De transporteconoom denkt dat het probleem van die krappe arbeidsmarkt wel zal verdwijnen. Hij verwijst naar een aantal fabriekssluitingen - bij Audi Brussel bijvoorbeeld - waardoor er in de toekomst meer geschikt personeel beschikbaar zal zijn. "Dat biedt kansen voor de NMBS."
Continuïteit in het beleid is nodig
Zowel Vanelslander als Blauwens staan positief tegenover wat minister Gilkinet heeft gerealiseerd. "Voor de eerste keer was er een minister die ervoor ging", zegt Vanelslander. "Ik hoop dat de volgende regering de oefening doorzet, want je hebt continuïteit in het beleid nodig.

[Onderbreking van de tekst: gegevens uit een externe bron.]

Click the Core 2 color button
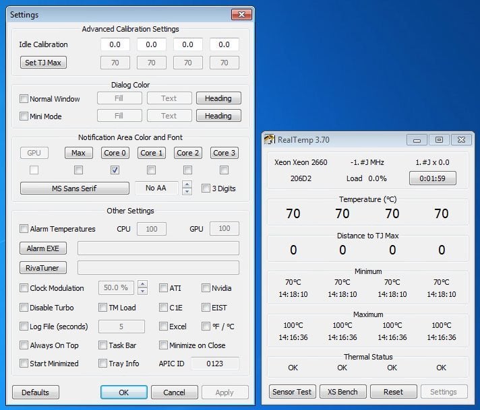 (188, 153)
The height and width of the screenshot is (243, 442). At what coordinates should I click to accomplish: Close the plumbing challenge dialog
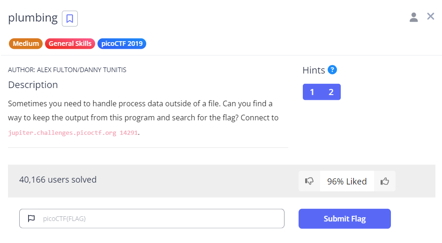click(431, 16)
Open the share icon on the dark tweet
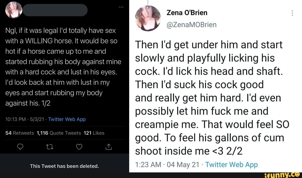Image resolution: width=302 pixels, height=178 pixels. point(109,146)
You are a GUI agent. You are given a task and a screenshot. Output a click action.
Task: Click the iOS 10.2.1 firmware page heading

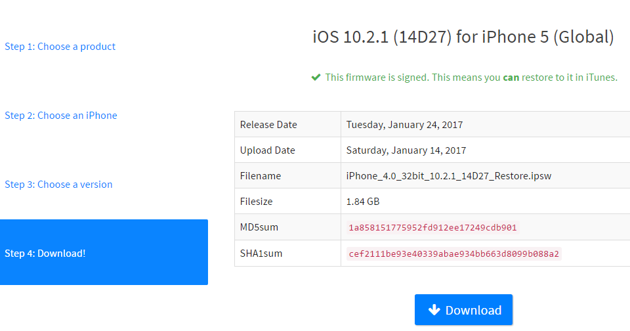click(x=463, y=37)
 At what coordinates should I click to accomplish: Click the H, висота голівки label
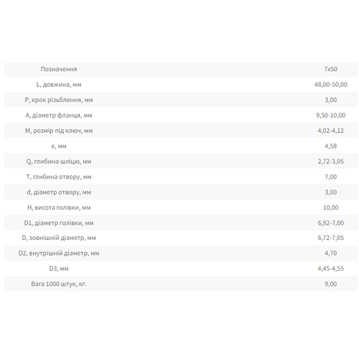click(59, 208)
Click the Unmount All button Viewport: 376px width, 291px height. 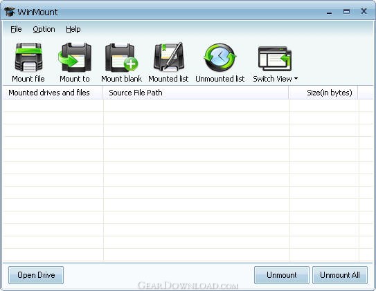tap(340, 275)
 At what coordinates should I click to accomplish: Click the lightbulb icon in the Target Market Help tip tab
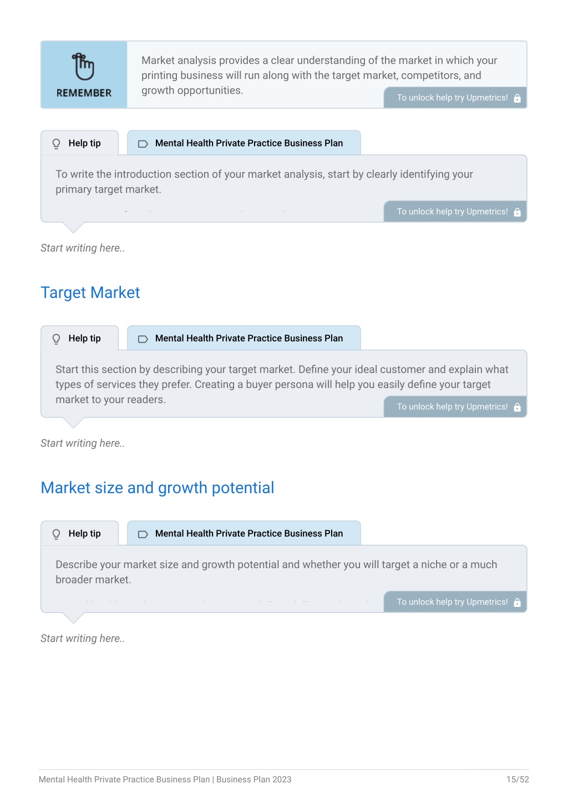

Als je alles om de 5 jaar weer omgooit, is het ook niet duidelijk waar bedrijven aan toe zijn voor hun mobiliteitsbeleid."

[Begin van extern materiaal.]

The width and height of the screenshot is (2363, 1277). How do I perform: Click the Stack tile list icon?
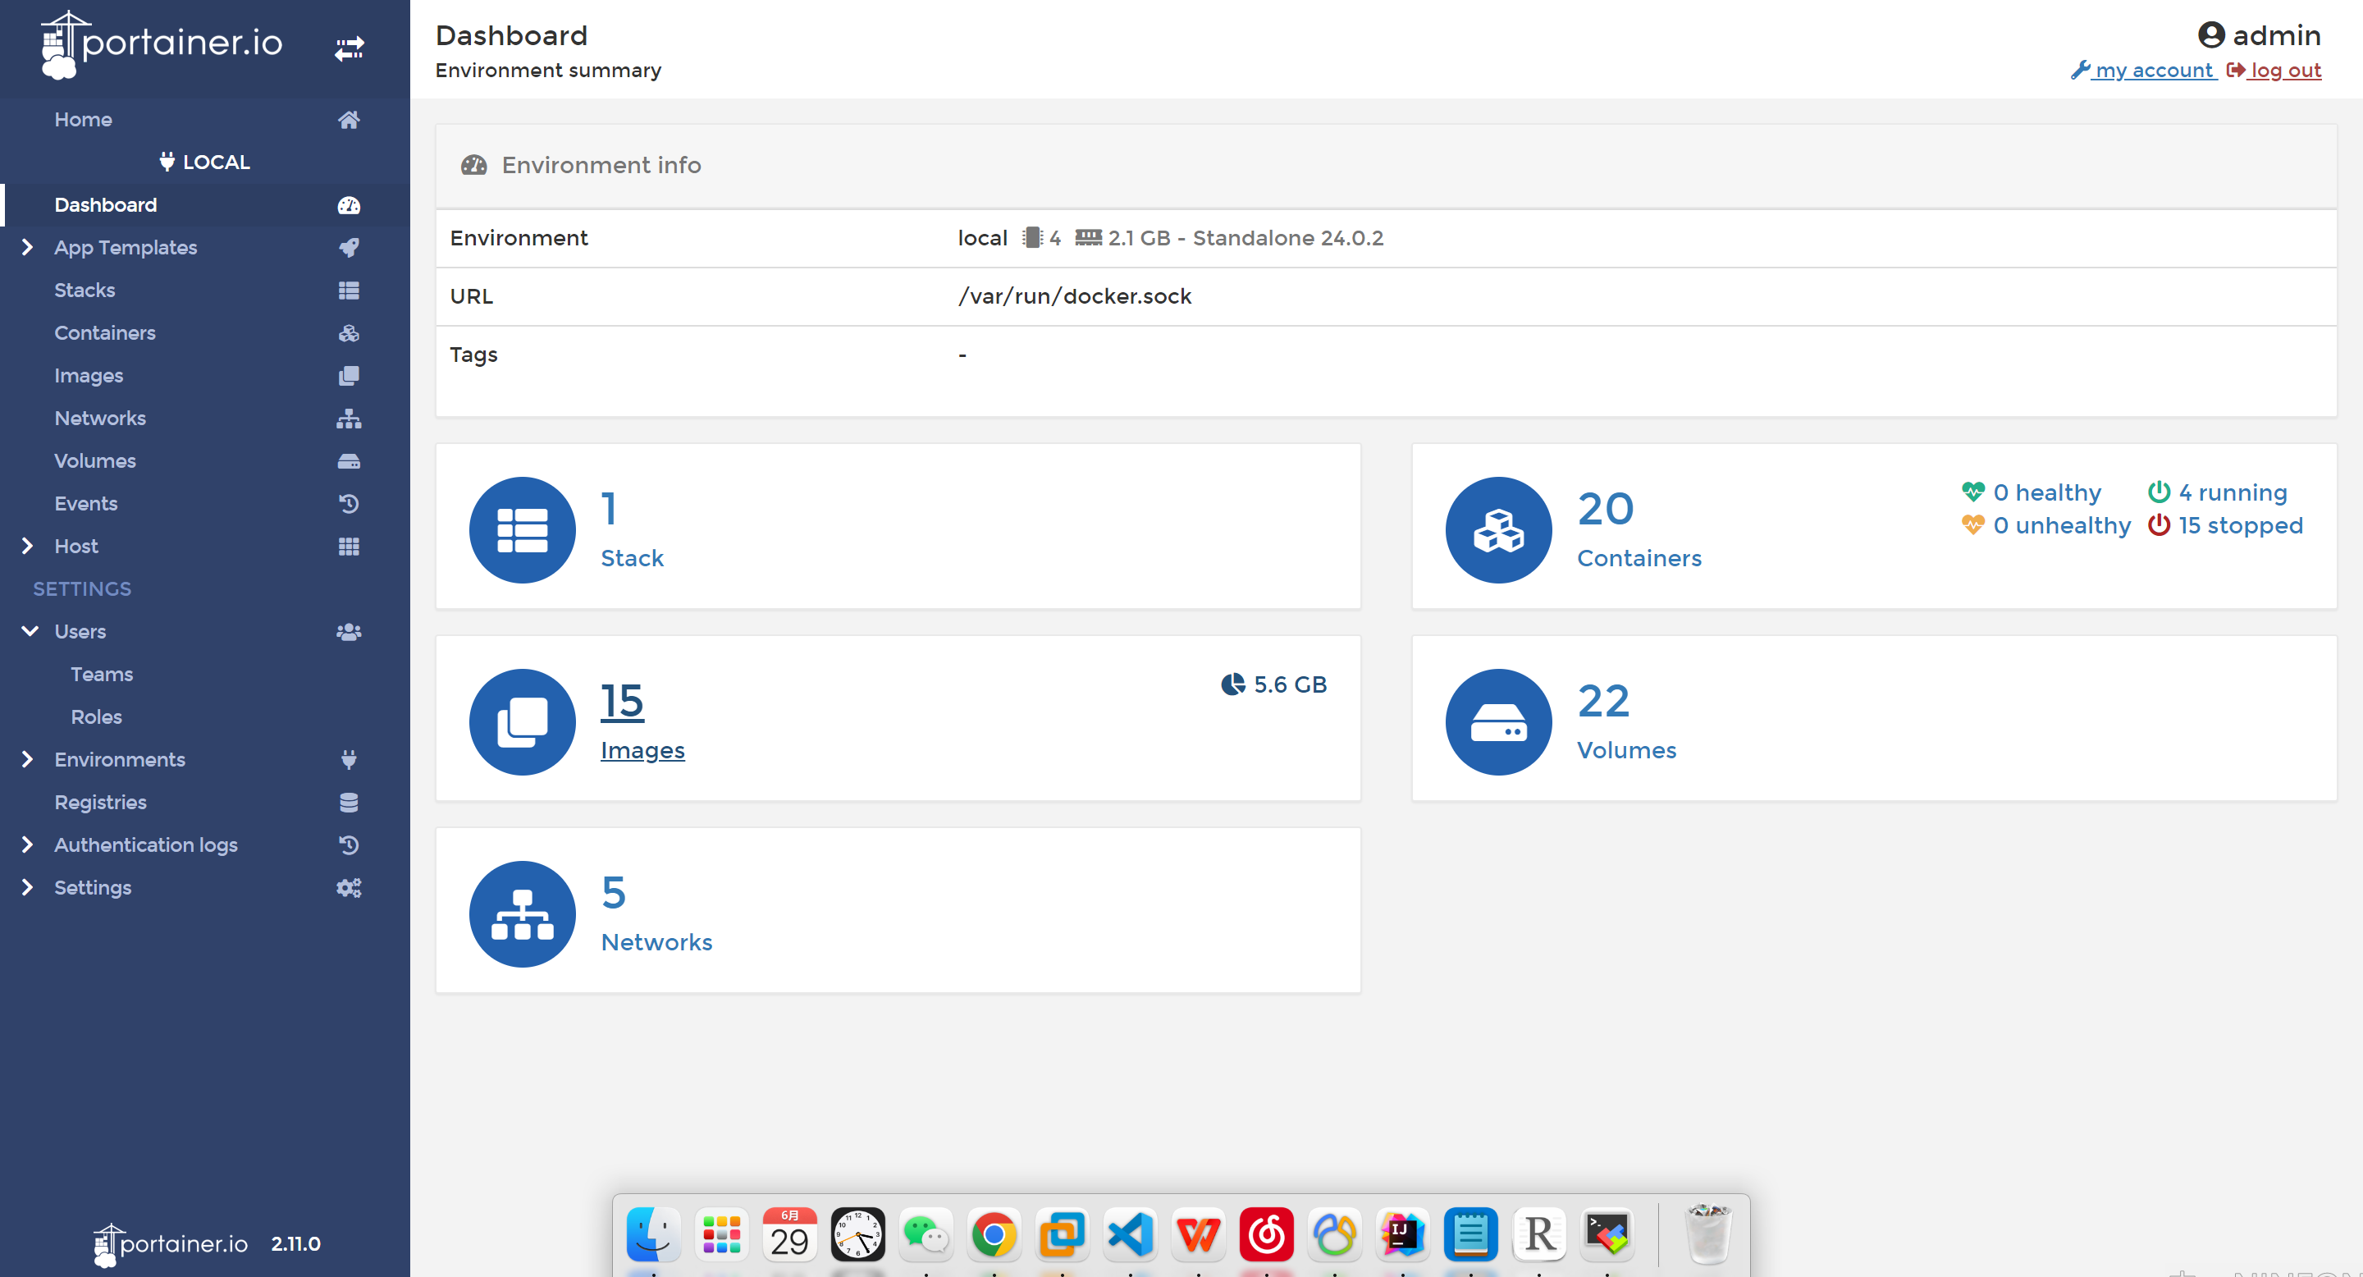click(522, 530)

De vakbond zit op hetzelfde spoor. "Vivaldi heeft het beleid van de vorige regering proberen recht te zetten, maar je moet nu doorzetten", vindt Blauwens.
ACOD Spoor is ongerust over de toekomst. Dat niet zonder reden, want de zogenoemde supernota van federaal formateur Bart De Wever (N-VA) - weliswaar voorlopig weer van de onderhandelingstafel - had het over een afbouw van de subsidies aan onder meer de NMBS.

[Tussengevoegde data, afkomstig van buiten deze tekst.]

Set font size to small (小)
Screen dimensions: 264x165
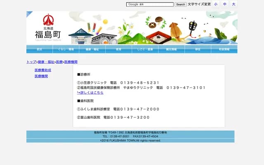pyautogui.click(x=216, y=4)
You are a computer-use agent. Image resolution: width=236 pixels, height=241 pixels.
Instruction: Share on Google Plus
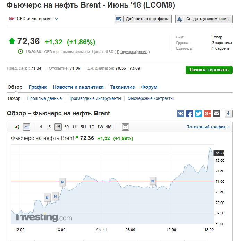point(208,113)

"Niets is zo nefast voor het mobiliteitsbeleid als voortdurend wisselend beleid", vindt Thierry Vanelslander. "Op die manier gaan investeringen uit het verleden verloren. Dat is dan eigenlijk weggegooid geld. Gelukkig hebben we nu die beheersovereenkomst waarin toegezegde investeringen zijn vastgelegd."
In Zwitserland kan continuïteit blijkbaar wel. Daar heeft het parlement in 2019 beslist om tussen 2020 en 2035 zo'n 13,7 miljard euro in het spoor te investeren om het treinverkeer te stimuleren. "Het moet toch mogelijk zijn om een legislatuuroverschrijdend beleid te voeren, zodat genomen beslissingen ook worden uitgevoerd", vindt Thierry Vanelslander. "De grote uitdaging hier is een overheid die haar verplichtingen nakomt."